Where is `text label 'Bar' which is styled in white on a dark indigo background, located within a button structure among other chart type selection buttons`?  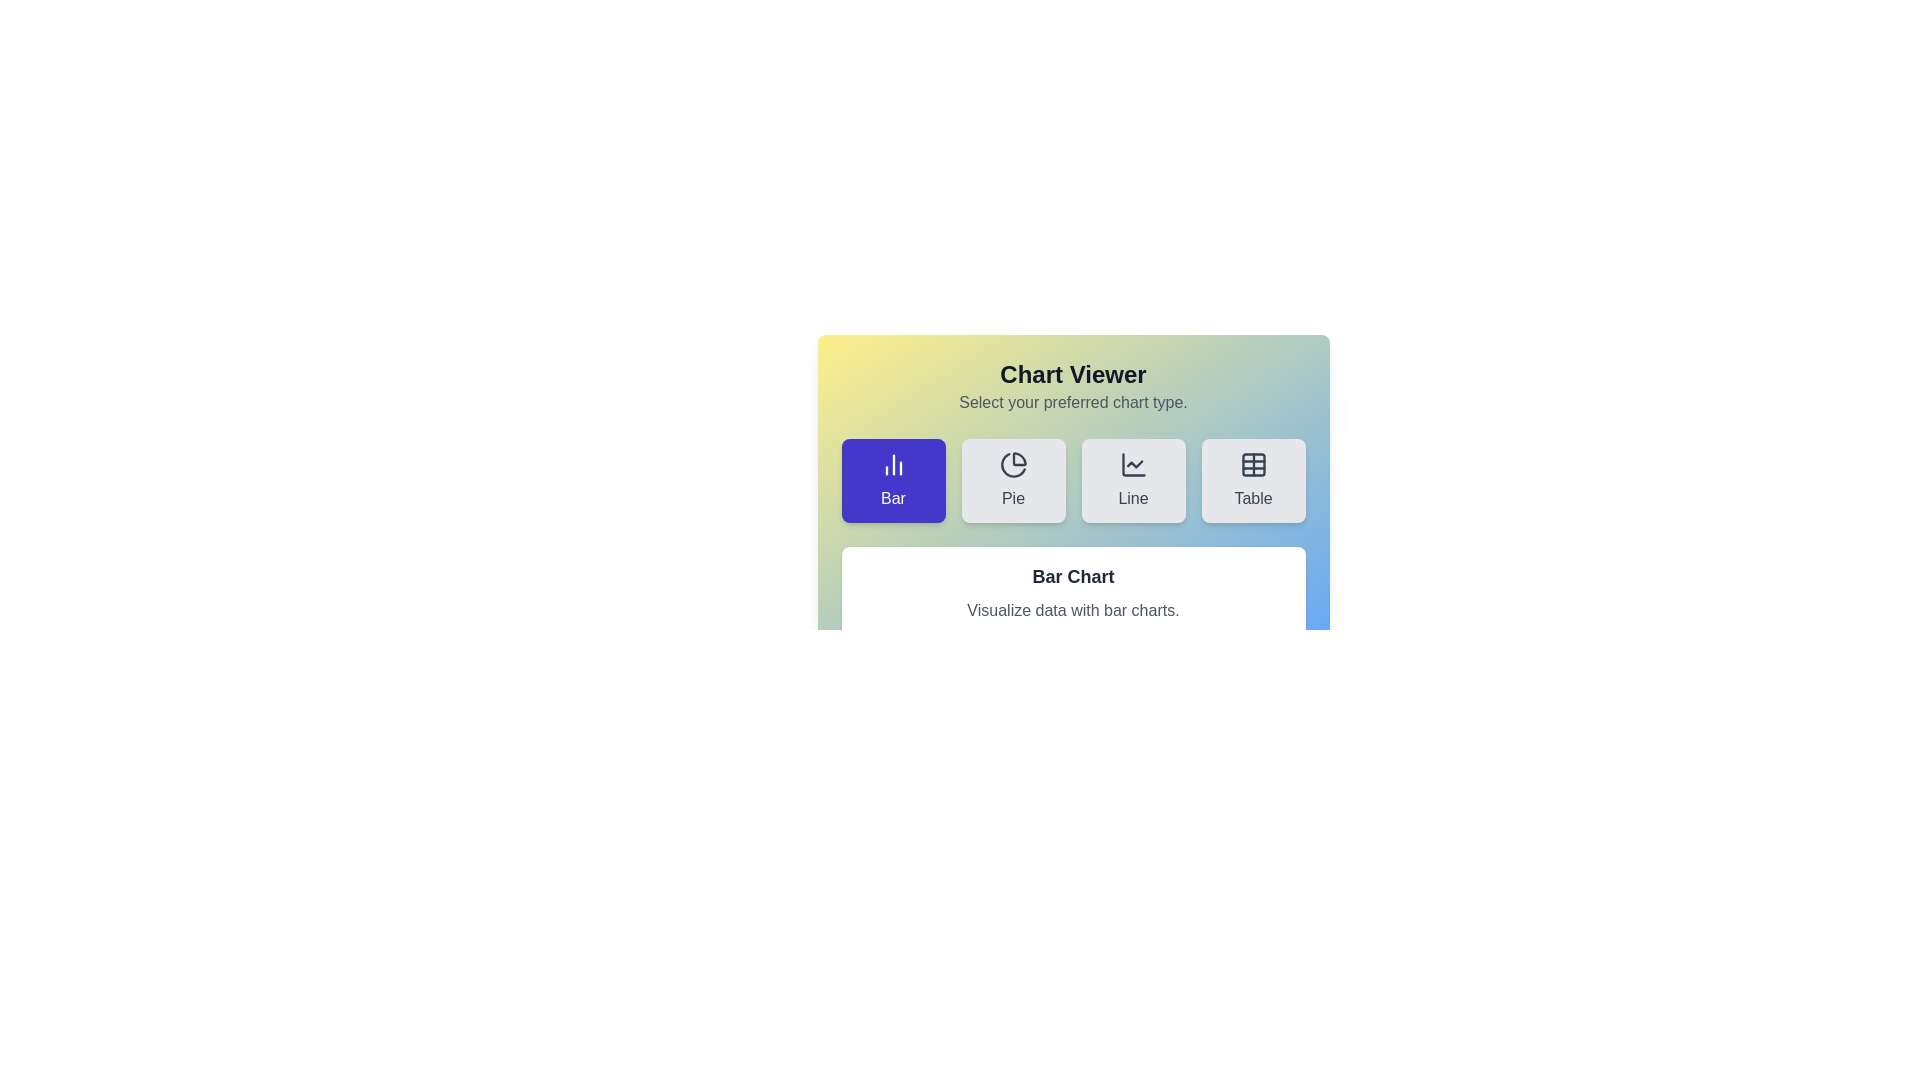 text label 'Bar' which is styled in white on a dark indigo background, located within a button structure among other chart type selection buttons is located at coordinates (892, 497).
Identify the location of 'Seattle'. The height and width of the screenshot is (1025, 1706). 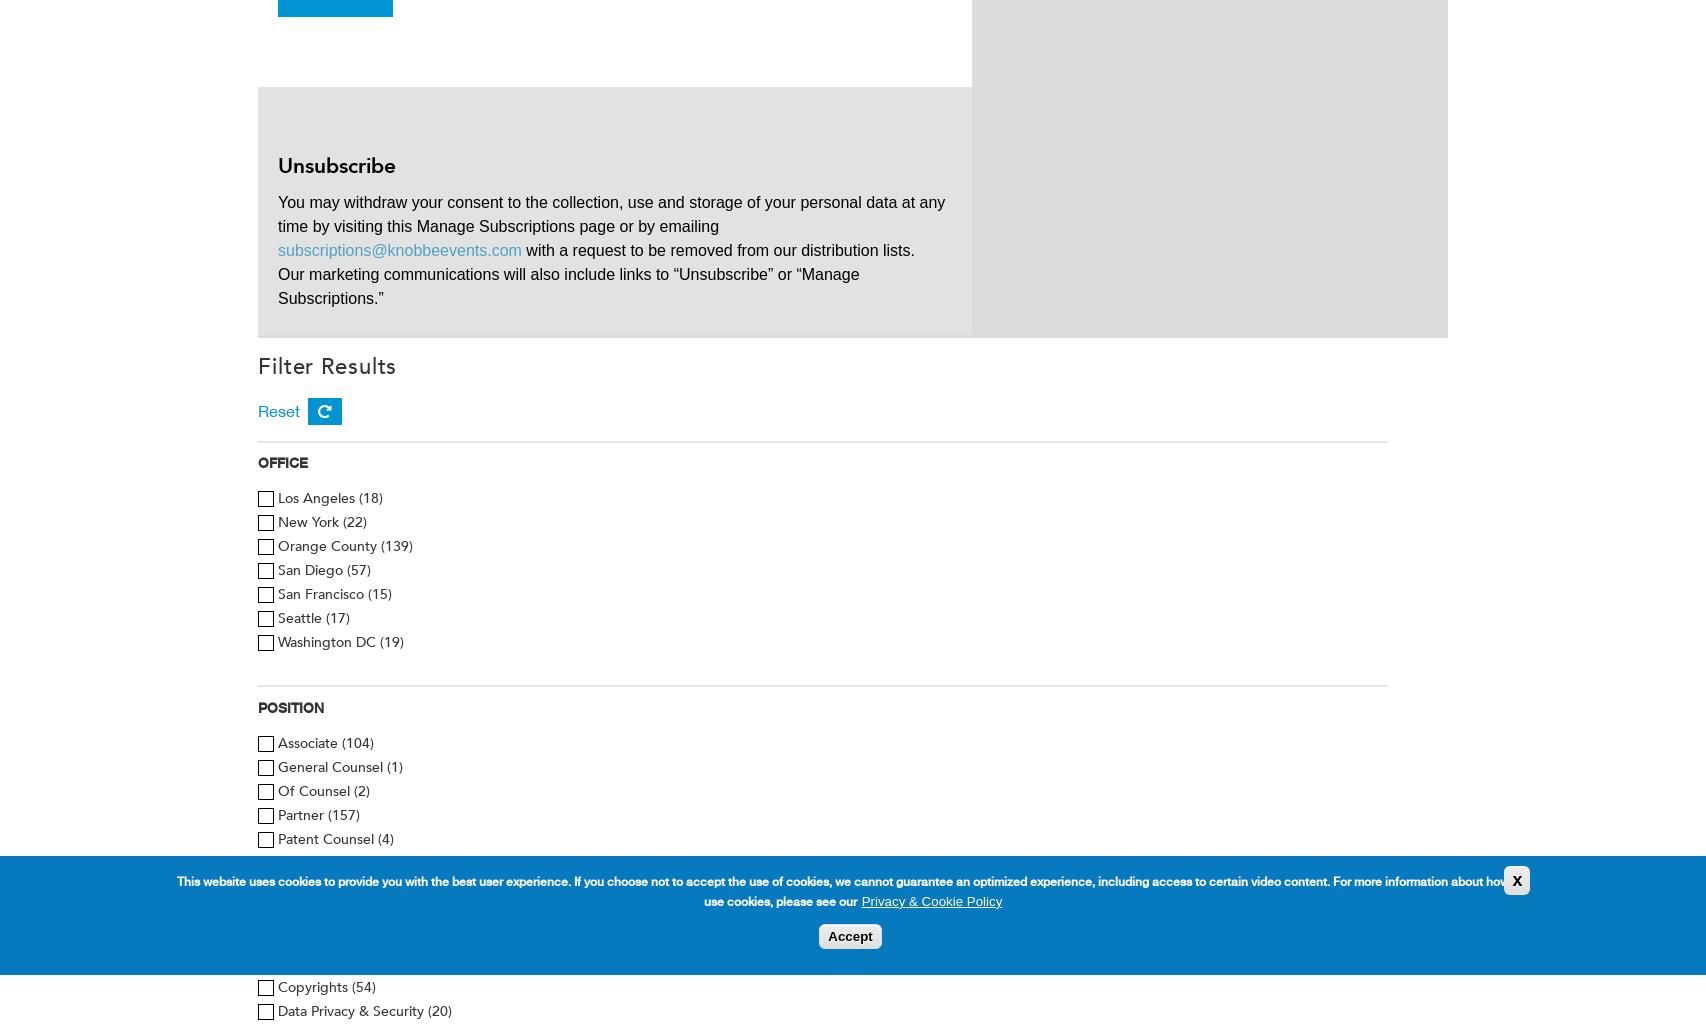
(301, 617).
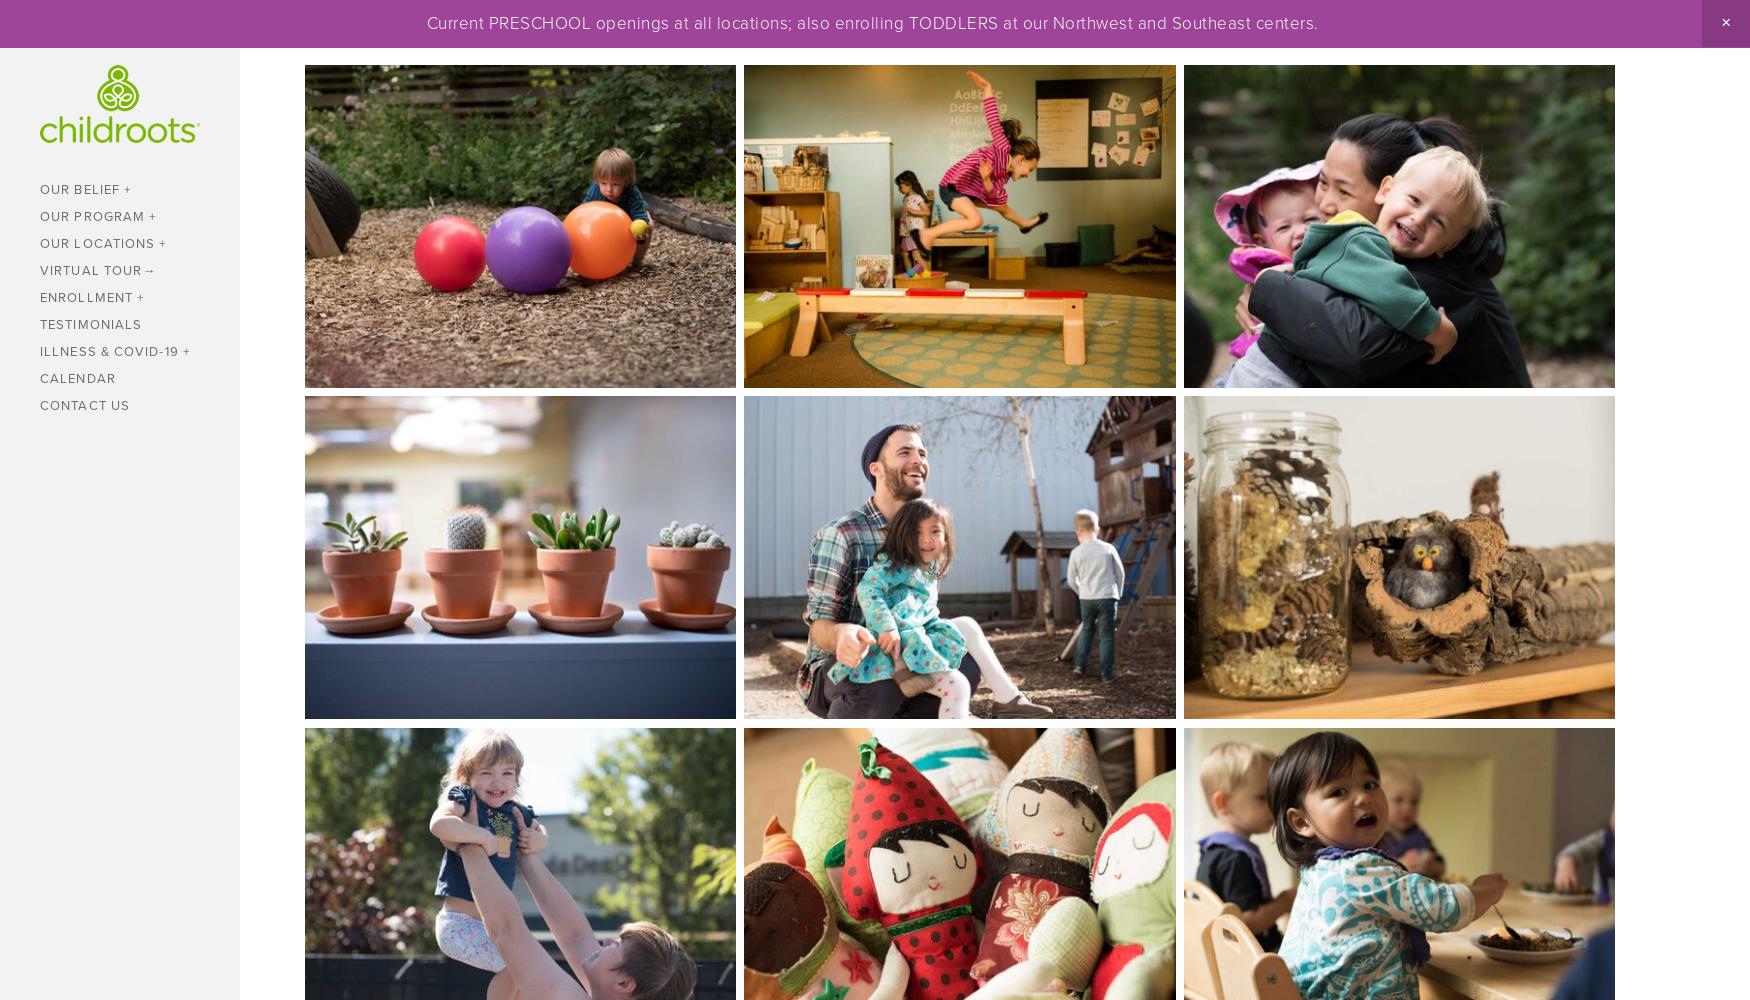 This screenshot has height=1000, width=1750. What do you see at coordinates (79, 188) in the screenshot?
I see `'Our Belief'` at bounding box center [79, 188].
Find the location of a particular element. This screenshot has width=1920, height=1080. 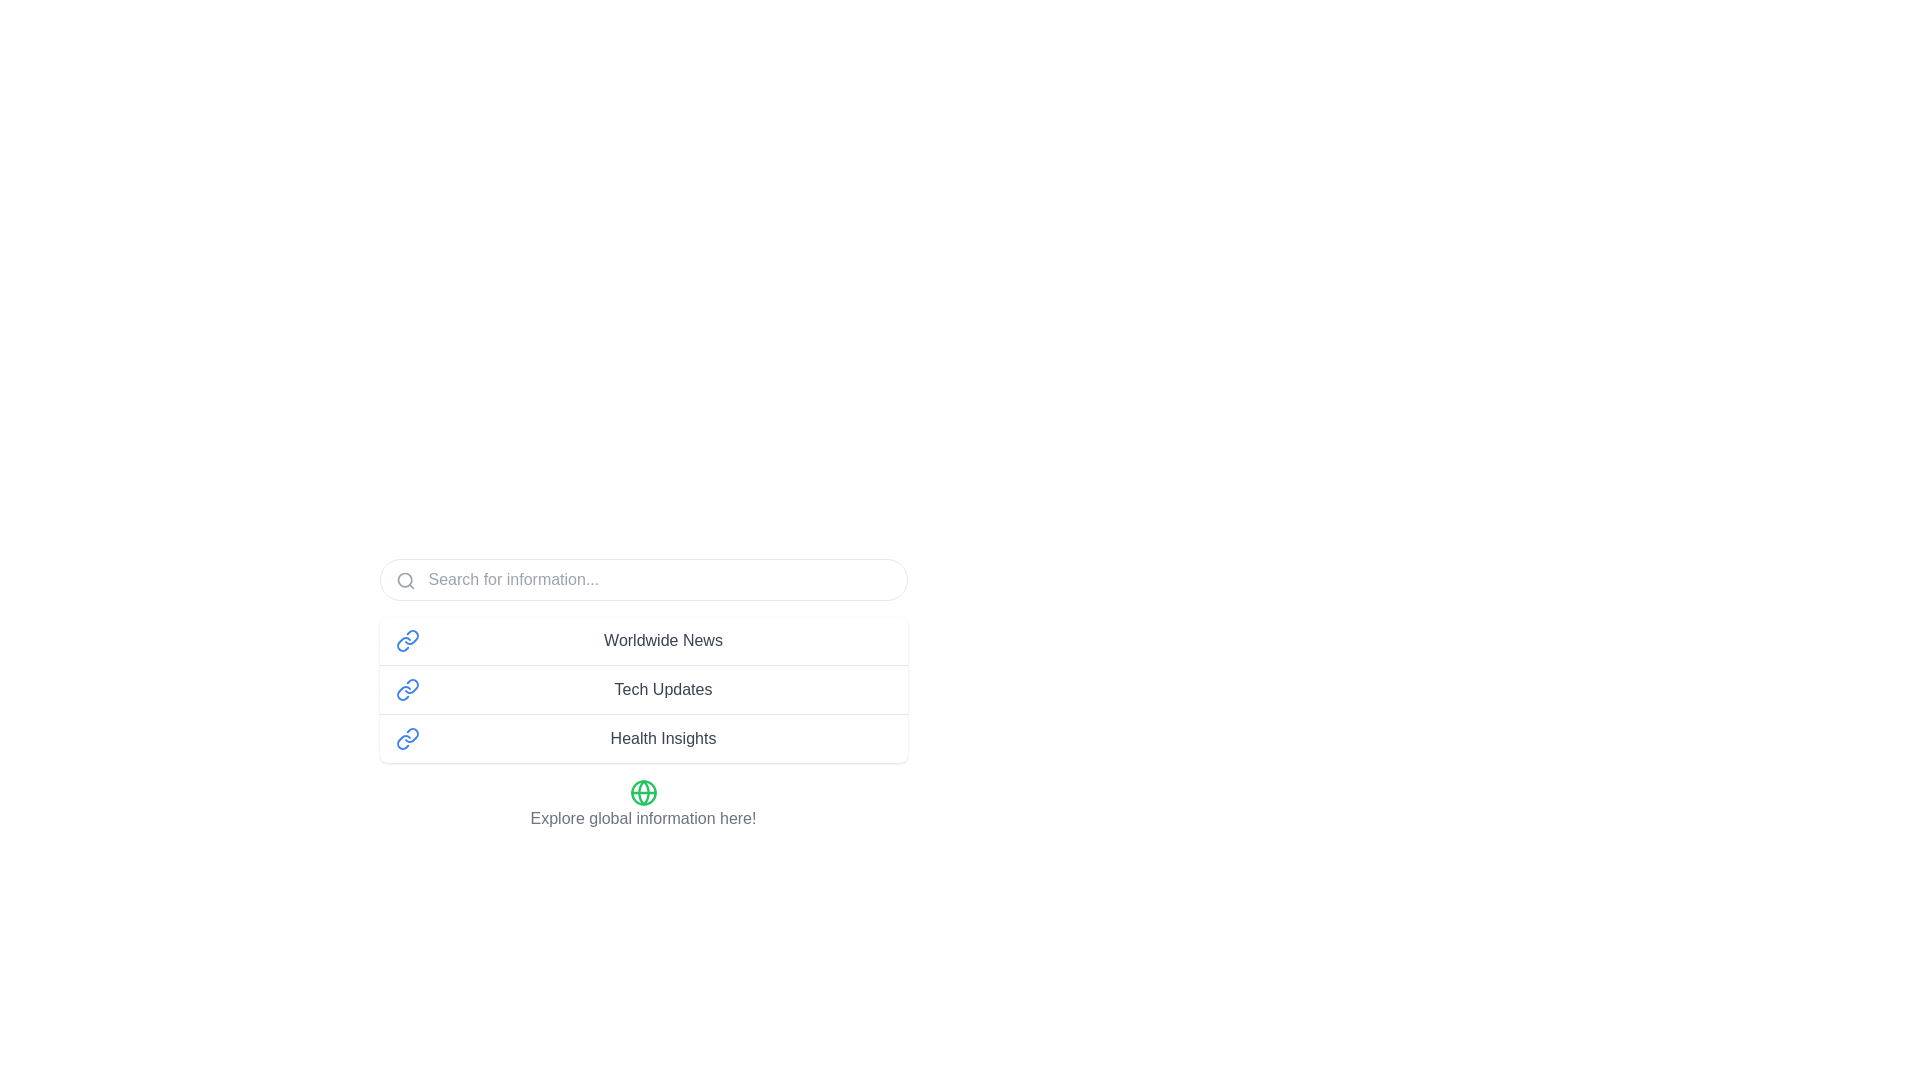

- [Task to carry out] Rewrite the entries, beginning with the line that contains "Identify the location" and continuing through the line that contains "This screenshot has height=1000, width=1750.", with "location" changed to "position" and everything else kept the same. Leave the pictures out.

- [Response to the task]
Identify the position of 'Seattle'. The height and width of the screenshot is (1025, 1706). 
(301, 617).
 This screenshot has height=1000, width=1750. What do you see at coordinates (79, 188) in the screenshot?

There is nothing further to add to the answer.